Uliveto rompe il silenzio e replica alle accuse di razzismo contro le pallavoliste Egonu e Sylla

Huffington Post

"Abbiamo seguito con entusiasmo l'avventura di tutte le nostre atlete pallavoliste, Tutte senza alcuna distinzione". Uliveto rompe il silenzio con un post su Facebook e replica alle accuse di razzismo circolate sui social media in queste ore. Molti utenti avevano storto il naso di fronte a una pubblicità della nota marca di acqua, dove compariva la nazionale di pallavolo femminile. Le due atlete nere Paola Egonu e Miriam Sylla risultavano nascoste e molti lo hanno interpretato come un gesto volontario.

"Nessuna forma di discriminazione ci appartiene e la vicinanza alla squadra ed alle sue componenti è dimostrata dalle tante foto pubblicate sui social", si legge sull'account social di Uliveto, "Contrastiamo pertanto fermamente qualsiasi insinuazione circa un atteggiamento diverso nei confronti di giocatrici che per noi hanno tutte lo stesso grande merito: quello di aver composto una fantastica squadra".

Catalano Gonzaga, direttore marketing e media del gruppo ha inoltre replicato sul Corriere della sera: "Siamo sconcertati e amareggiati dal fatto che ci sia stato imputato un atteggiamento discriminatorio.
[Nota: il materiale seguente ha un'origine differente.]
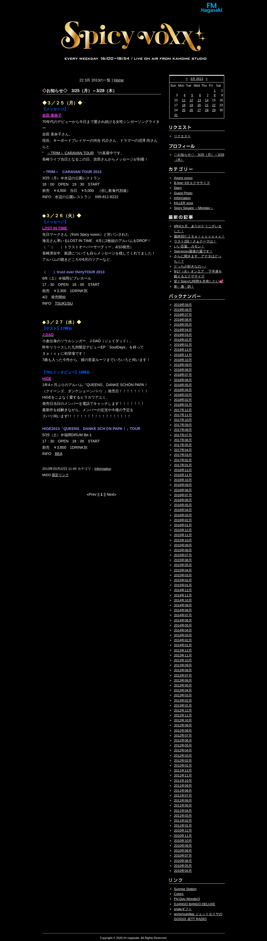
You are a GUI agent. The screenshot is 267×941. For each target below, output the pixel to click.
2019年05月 (183, 325)
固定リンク (60, 475)
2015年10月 (183, 540)
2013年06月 (183, 680)
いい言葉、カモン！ (189, 246)
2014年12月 (183, 590)
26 (191, 110)
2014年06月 (183, 620)
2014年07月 (183, 615)
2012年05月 (183, 745)
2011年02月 (183, 820)
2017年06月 (183, 440)
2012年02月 (183, 760)
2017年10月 (183, 420)
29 (213, 110)
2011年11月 (183, 775)
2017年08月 (183, 430)
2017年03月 (183, 455)
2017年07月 (183, 435)
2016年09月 (183, 485)
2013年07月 (183, 675)
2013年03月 (183, 695)
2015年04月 (183, 570)
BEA (58, 454)
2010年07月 (183, 855)
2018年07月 (183, 375)
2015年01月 (183, 585)
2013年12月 (183, 650)
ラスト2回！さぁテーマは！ (195, 241)
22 (213, 105)
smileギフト (183, 909)
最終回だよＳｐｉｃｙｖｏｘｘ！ (199, 236)
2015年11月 (183, 535)
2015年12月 (183, 530)
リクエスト (182, 136)
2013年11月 (183, 655)
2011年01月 (183, 825)
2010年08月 (183, 851)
Lo scatto è d'archivio e ci è stato fornito dalla Federazione. La scelta è stata casuale. Come si può verificare sui nostri account Instagram o Facebook o guardando le precedenti pubblicità, sono sempre presenti tutte le atlete. Cerchiamo semplicemente di alternare le foto".

Sempre sui social, qualcuno aveva già preso le difese dell'azienda, trovando infondati i sospetti e ritenendo si fosse trattato piuttosto di un caso. Tra questi, anche il fumettista Gipi, che aveva postato un'altra pubblicità della stessa Uliveto, nella quale, questa volta, le azzurre apparivano al...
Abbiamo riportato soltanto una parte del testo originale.